YAZARLAR

Dünyanın bütün dilleri

Dil öğrenmenin ayrı bir beceri ve heves istediğini biliyorum. Dünya üzerinde konuşulan bütün dilleri bilmek arzusunun da romantik olduğunun farkındayım. Bu dillerde söylenen şarkılara eşlik etmenin, anlatılan masalları dinlemenin, okunan şiirleri anlamanın hazzı tarifsiz olurdu herhalde.

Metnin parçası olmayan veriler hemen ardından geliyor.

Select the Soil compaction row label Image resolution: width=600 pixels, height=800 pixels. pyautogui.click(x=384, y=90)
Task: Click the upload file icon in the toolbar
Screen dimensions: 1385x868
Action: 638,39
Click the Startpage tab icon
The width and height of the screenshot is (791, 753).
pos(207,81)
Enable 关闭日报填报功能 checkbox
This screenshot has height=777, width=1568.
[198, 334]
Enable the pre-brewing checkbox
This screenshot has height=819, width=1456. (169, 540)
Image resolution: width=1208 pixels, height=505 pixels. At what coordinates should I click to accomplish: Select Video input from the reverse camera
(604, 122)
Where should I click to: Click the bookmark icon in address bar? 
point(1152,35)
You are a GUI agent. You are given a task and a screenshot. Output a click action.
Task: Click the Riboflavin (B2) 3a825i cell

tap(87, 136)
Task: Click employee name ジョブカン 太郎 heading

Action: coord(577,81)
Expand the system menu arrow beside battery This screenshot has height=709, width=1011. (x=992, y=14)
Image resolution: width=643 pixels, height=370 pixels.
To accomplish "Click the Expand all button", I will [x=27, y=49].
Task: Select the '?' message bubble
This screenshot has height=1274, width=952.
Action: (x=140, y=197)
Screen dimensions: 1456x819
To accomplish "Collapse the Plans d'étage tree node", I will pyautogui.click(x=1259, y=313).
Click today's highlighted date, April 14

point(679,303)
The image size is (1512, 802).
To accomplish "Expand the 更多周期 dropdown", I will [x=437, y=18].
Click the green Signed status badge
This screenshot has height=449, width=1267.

Emel Sayın “Bir Kızıl Goncaya Benzer Dudağın” şarkısını söyleyince kulak kesildim. Zaman zaman dinlediğim sevdiğim bir şarkıdır. Bilmem ortamdan mı, ruh halimden mi kaynaklanıyordu, “İyi ki bu şarkının sözlerini anlıyorum” dedim.
Hızımı alamadım, başka şarkı ve türkü isimleri de saydım. Ardından, “İyi ki Türkçe biliyorum ve bu dilin usta şairlerini kendi dillerinden okuyabiliyorum” diye devam ettim.
Esasında bu fikir, benim için yeni değil. Ortaöğretim ve üniversite yıllarında Fransızca öğrenemediğim için de zaman zaman hayıflanırım. Baudelaire, Rimbaud ya da başka bir Fransız şairini kendi dilinden okumayı kim istemez. Jacques Brel mesela, “Ne me quitte pas” şarkısını elbette çok güzel söyler ama keşke çeviriye ihtiyaç duymadan sözlerini anlayabilseydim. Böylece şarkı sözlerindeki has şiiri de daha iyi hissedebilirdim.
Dil öğrenmenin ayrı bir beceri ve heves istediğini biliyorum. Dünya üzerinde konuşulan bütün dilleri bilmek arzusunun da romantik olduğunun farkındayım. Bu dillerde söylenen şarkılara eşlik etmenin, anlatılan masalları dinlemenin, okunan şiirleri anlamanın hazzı tarifsiz olurdu herhalde.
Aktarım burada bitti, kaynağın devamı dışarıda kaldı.